Hoffman lends vibrant voice to her characters as she transforms them from downtrodden victims into empowered, heroic characters. Bridey is the true heart of the drama. The author of her own first-person narrative, her wiry physicality is balanced against a blend of fragility, resilience, and a defensively tough facade. The crux of Bridey’s journey is she, Jasper, and Milo getting caught up in selling passports. Jasper is destined to become collateral damage in the scam; the arrival of Declan--a violent provocateurwith an agenda of his own--thrusts the three into the orbit of a terrorist conspiracy. Declan’s ferocious outbursts
accentuate the heat-drenched feeling of desolation that “the Islands” are the place where you go after it’s all over.
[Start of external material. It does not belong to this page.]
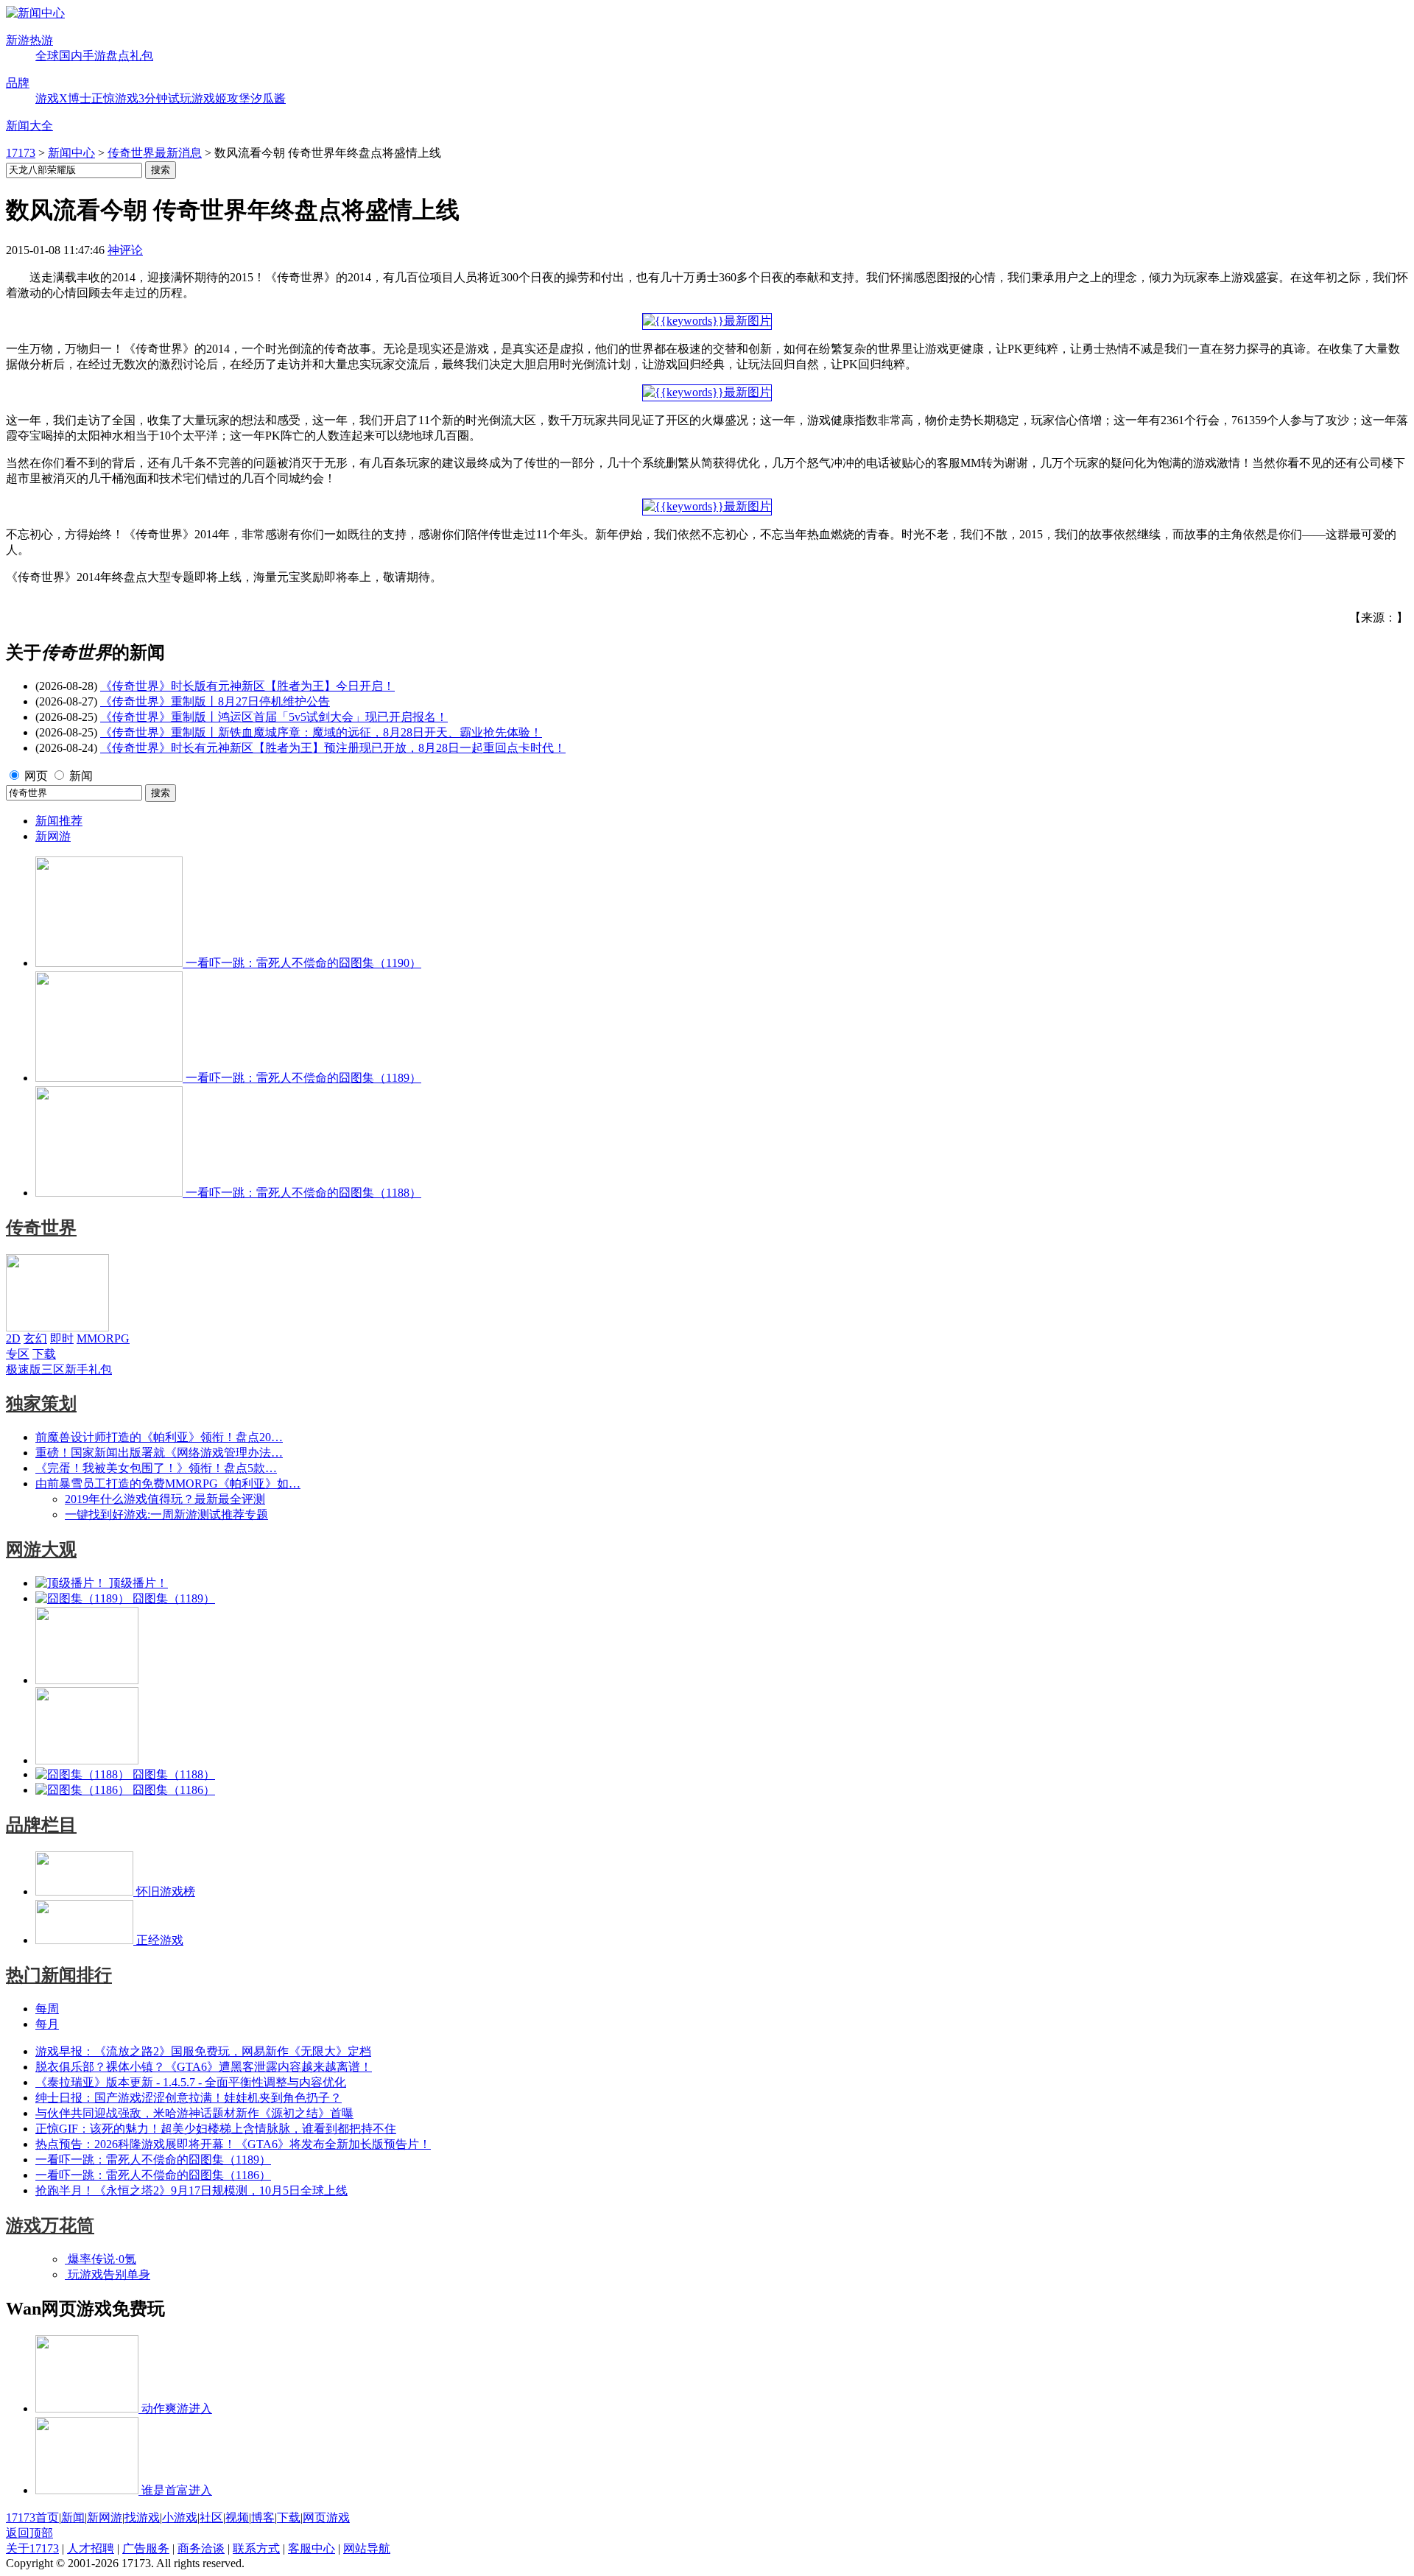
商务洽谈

Playing with memory--the characters’ and our own--allows Hoffman to conjure some of the novel’s loveliest, most melancholy images: Jasper laying drunk and unconscious, his pale skin shining in the gray light; Milo on the floor of their crummy rooftop hotel room with the Acropolis lit up in the evening haze; Declan’s
anguished shadow looming Nosferatu-like above Jasper. Layered atop the novel’s stifling atmosphere
are the darkness and clouds and traffic in the heat of the day, the smell of diesel and baked bread ever-present around the plazas, crowded ruins, and temples once built by slaves. In this mythical landscape, Hoffman’s heroes are “at last made visible.”
Running is a novel of light and shadow, hardscrabble poverty, justice and vengeance
that highlights the transient nature of a traveler’s life as he waits for the train that always seems to keep on coming. Full of dark twists and turns, the tale’s setting is as powerful as Hoffman’s central protagonists, allowing Bridey, Milo, and Jasper to be hijacked by their desires, hopes, and dreams, seduced by the blinding Athenian sun.